NBA Awards Watch: The Final Ballot
By Brad Rowland
The 2015-2016 NBA season was awesome, even by NBA standards.
The league is in a fantastic place right now after a banner campaign that included a great number of historic performances (both individual and team-based), and throughout the year, we have brought you periodic updates on the NBA’s award chases. This is the final ballot.
All six major awards are featured and while some of them were runaways (you can guess which ones), a few were hotly contested and dare we say controversial to the very end. We will do our best to explain the thought process behind each and every pick, but in the end, the close-fought races come down to personal preference, for better or worse.
With all of that said, let’s get this thing started with a breakdown of the NBA’s best head coaching jobs from this season.
Coach of the Year
- Gregg Popovich, San Antonio Spurs – This is the easy answer but it’s also the right answer. Gregg Popovich is the best coach in the NBA and, by extension, that places him in the running for his honor on an annual basis. The 2015-2016 COY field was wide open, but Popovich did an incredible job in serving as the architect for a 60-plus win team, and he did so without the benefit of high-level performance from Tony Parker. Yes, the Spurs have a great deal of talent, highlighted by Kawhi Leonard and LaMarcus Aldridge, but San Antonio wouldn’t be nearly the threat that it is without Pop and this has been yet another work of art from his standpoint.
- Terry Stotts, Portland Trail Blazers – With apologies to Charlotte’s Steve Clifford, Stotts did the best job when it comes to overachieving. Portland was seen as a sub-30 win team by pretty much everyone in advance of the season, and Stotts captained this club to a record above .500 and a breezy berth in the Western Conference Playoffs. Damian Lillard should receive a ton of credit (and he has), but Stotts is one of the more underrated tacticians in the sport, and his individual work in piecing this group together can’t go unnoticed.

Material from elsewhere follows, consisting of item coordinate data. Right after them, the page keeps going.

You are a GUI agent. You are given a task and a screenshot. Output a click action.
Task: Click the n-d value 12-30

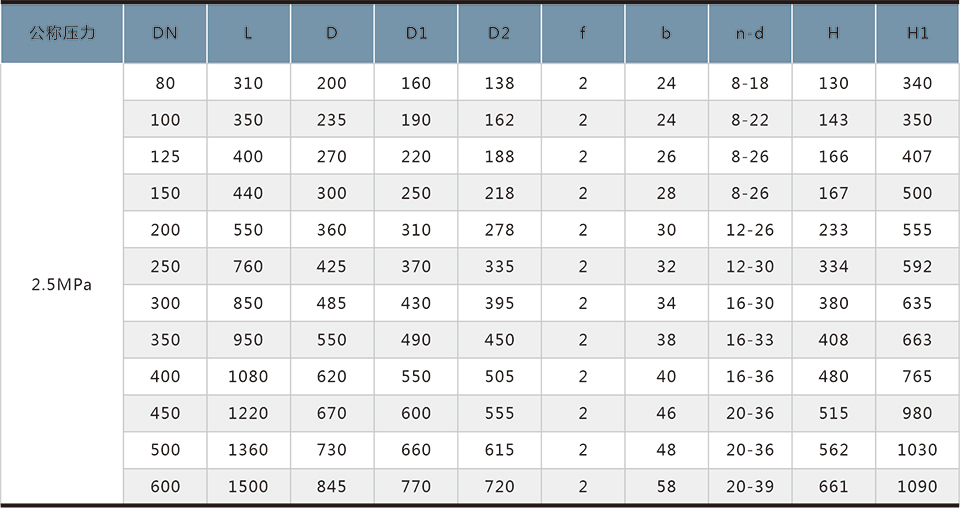750,266
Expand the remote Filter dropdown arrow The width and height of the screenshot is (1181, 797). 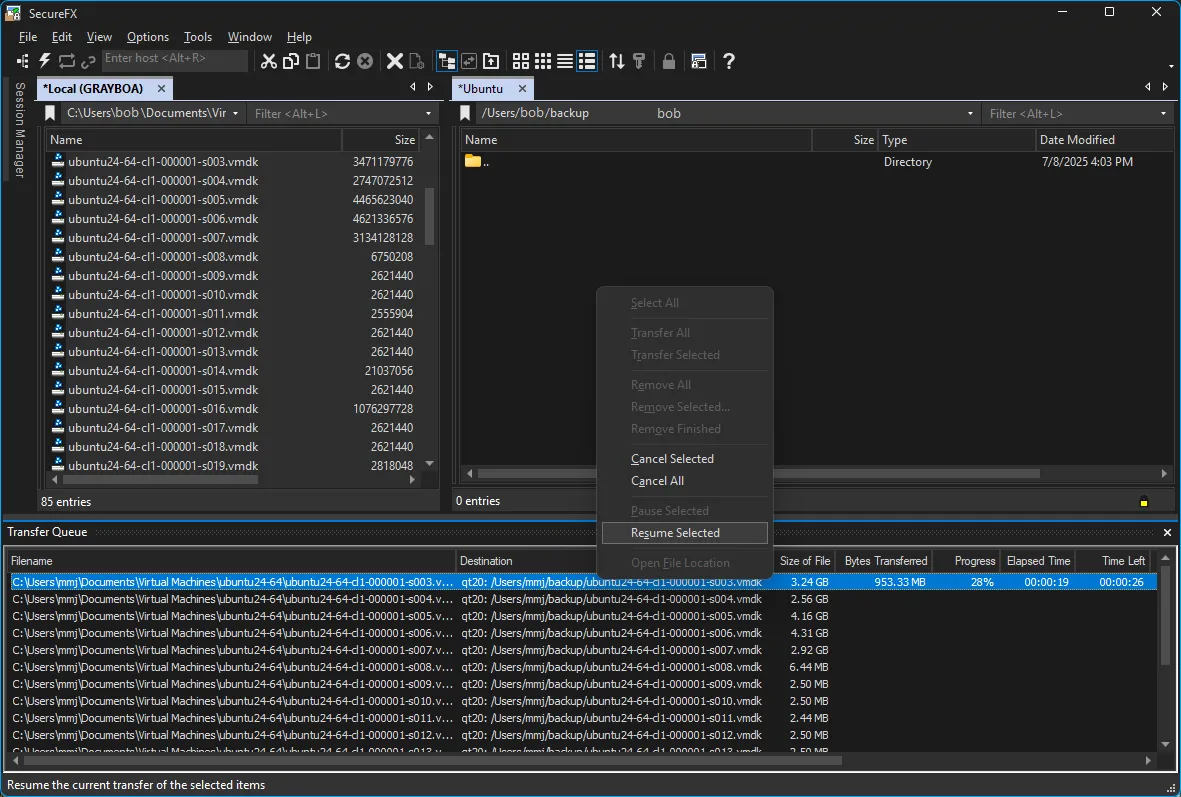coord(1163,114)
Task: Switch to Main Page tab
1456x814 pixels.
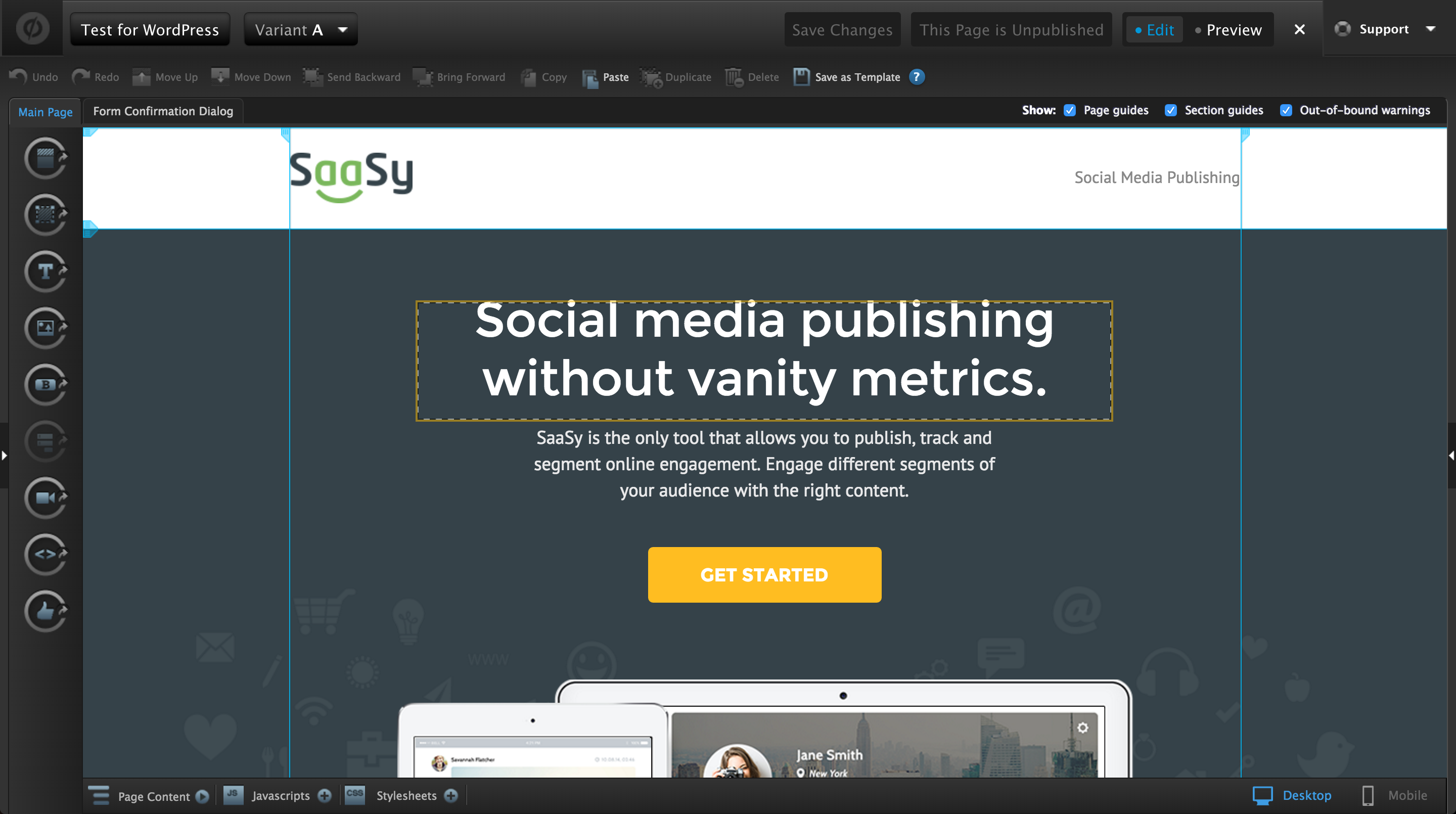Action: click(44, 111)
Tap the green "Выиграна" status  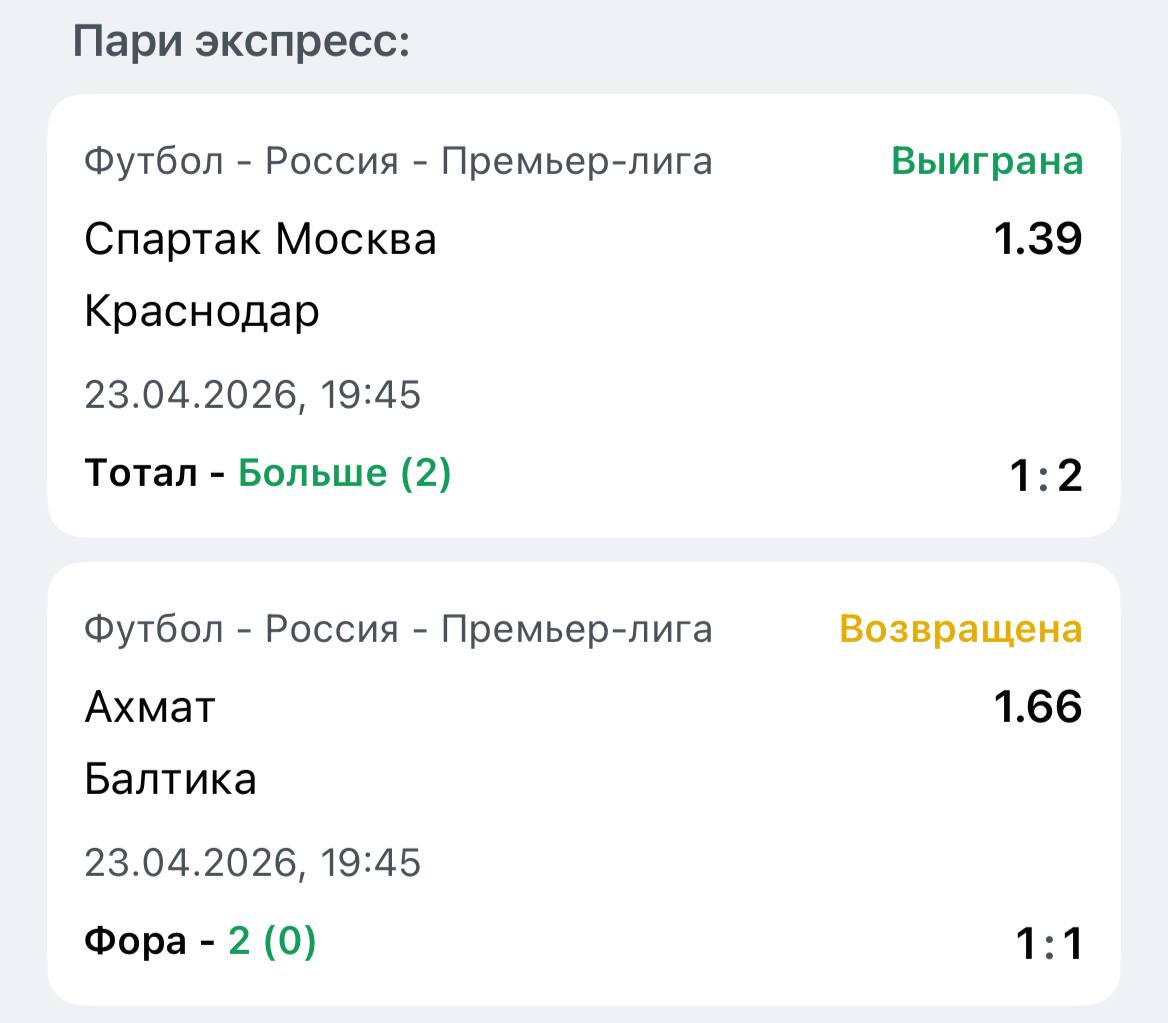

- Steve Kerr/Luke Walton, Golden State Warriors – What an odd situation. The head coach of arguably the best team in NBA history should probably win this award, but do we know who to vote for? Both Kerr and Walton were listed on the official COY ballot, leaving it up for interpretation, and while my instinct is to simply reward Kerr’s work, he wasn’t with the team for a significant portion of the season. I can (and should) be called out for hedging my bet here, but unless you tell me that Kerr gets credit for the full season, he can’t win the award, and the same sentiment exists for Walton.